According to Krista Goff, "a popular refusal to acknowledge assimilatory and discriminatory practices in Azerbaijan has had many unintended effects, including masking the ways in which past experiences and practices continue to shape its present."

== Modern period ==
According to Unrepresented Nations and Peoples Organization, ethnic minorities in modern Azerbaijan are subject to forced assimilation, including the Talyshis and Lezgins. Minority Rights Group International also expresses concern about the forced assimilation of Lezgins in Azerbaijan.

According to Christina Bratt Paulston and Donald Peckham, "[g]enerally there is a prevailing policy of forceful assimilation of all minorities, including the Talysh, Tat, Kurds and Lezgins" and "[i]n Azerbaijan there is a situation of total linguistic, cultural and political oppression and forced assimilation."

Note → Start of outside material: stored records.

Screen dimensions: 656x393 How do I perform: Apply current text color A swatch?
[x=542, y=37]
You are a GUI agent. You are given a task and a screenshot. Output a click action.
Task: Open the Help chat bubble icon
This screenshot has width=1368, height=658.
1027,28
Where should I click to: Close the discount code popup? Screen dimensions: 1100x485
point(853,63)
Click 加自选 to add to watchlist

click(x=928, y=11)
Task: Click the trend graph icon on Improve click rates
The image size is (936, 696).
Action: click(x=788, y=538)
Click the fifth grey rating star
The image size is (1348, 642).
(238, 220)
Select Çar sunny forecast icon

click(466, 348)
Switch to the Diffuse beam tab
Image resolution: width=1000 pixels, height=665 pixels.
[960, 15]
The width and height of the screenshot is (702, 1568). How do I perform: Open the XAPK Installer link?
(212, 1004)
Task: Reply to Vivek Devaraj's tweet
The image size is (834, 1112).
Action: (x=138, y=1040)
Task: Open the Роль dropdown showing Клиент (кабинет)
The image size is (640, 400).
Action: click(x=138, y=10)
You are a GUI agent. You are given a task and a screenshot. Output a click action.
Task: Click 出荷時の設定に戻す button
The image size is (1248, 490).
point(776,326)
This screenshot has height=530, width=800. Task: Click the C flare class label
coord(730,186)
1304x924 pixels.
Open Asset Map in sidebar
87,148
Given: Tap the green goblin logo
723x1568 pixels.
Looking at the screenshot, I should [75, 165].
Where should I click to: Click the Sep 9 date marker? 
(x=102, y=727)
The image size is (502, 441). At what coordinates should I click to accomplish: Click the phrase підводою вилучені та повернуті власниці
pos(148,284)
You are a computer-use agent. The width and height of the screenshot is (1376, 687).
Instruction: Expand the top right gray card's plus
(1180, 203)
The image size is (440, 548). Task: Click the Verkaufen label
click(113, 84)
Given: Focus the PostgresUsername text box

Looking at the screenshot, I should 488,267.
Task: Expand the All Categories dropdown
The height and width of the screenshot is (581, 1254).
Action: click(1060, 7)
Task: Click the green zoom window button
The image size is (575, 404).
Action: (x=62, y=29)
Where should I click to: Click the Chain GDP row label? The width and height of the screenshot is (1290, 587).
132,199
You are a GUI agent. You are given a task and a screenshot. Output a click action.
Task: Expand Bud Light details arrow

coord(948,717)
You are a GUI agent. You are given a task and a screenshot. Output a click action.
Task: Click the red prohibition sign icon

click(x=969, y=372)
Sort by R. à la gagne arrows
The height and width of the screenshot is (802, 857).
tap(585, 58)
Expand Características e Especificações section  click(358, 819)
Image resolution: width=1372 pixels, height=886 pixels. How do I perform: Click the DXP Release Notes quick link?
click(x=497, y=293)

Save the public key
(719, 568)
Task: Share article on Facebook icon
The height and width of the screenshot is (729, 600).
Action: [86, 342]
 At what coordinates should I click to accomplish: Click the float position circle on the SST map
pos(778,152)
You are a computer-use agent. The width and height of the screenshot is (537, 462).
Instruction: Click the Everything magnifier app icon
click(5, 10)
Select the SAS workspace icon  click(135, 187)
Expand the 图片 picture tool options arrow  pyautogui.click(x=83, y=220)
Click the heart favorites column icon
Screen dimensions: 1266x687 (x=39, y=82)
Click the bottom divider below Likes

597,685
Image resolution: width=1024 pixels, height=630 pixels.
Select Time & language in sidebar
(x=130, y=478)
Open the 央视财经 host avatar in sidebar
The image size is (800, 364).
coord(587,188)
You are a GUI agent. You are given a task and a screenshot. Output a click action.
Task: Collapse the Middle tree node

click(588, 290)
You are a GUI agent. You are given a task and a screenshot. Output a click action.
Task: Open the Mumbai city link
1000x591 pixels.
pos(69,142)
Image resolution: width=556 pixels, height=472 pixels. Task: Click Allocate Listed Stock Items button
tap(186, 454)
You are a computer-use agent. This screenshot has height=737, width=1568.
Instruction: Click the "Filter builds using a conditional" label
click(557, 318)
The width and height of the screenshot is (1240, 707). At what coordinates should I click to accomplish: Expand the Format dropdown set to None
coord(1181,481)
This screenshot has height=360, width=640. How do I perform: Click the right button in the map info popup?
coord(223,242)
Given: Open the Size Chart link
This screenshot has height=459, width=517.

According to Akbar Ahmed, after the country gained independence in 1991, Lezgins and Avars of Azerbaijan "became subjected to Ataturk-style ethnic nationalism by the Azeri-dominated center." The Lezgin and Avar tribes, affected by the division of their clans and depletion of their herds due to the establishment of the Azerbaijan-Russia border, were often accused of collaboration with Armenia during Nagorno-Karabakh conflict. Ethnic Azerbaijani resettlement in the northern Azerbaijan continued in the 1990s, when the government settled over 100,000 Azerbaijani refugees into the Lezgin lands, meanwhile forcibly conscripting a great number of Lezgins to fight in the war. This spurred the rise of a Lezgin nationalist movement led by the Sadval (meaning in Lezgin “Unity”). The Azerbaijani government blamed Sadval for the 1994 Baku Metro bombings with fourteen dead. In 1996 Ali Antsukhskiy, one of the most prominent Avar leaders, was assassinated in Baku, while in 2002, Avar guerrilla leader Haji Magomedov was killed by Azerbaijani security forces. In 2008, an Avar advocacy group appealed with an open letter to the President of Dagestan (who was an Avar himself), urging intervention to halt what they termed as "physical and moral genocide" against Avars in Azerbaijan. They pointed out the predominance of ethnic Azerbaijani officials in Avar-populated areas, accusing them to "organize the destruction of the entire non-Azerbaijani material heritage and raze to the ground anything that may be reminiscent of the presence of other ethnic groups".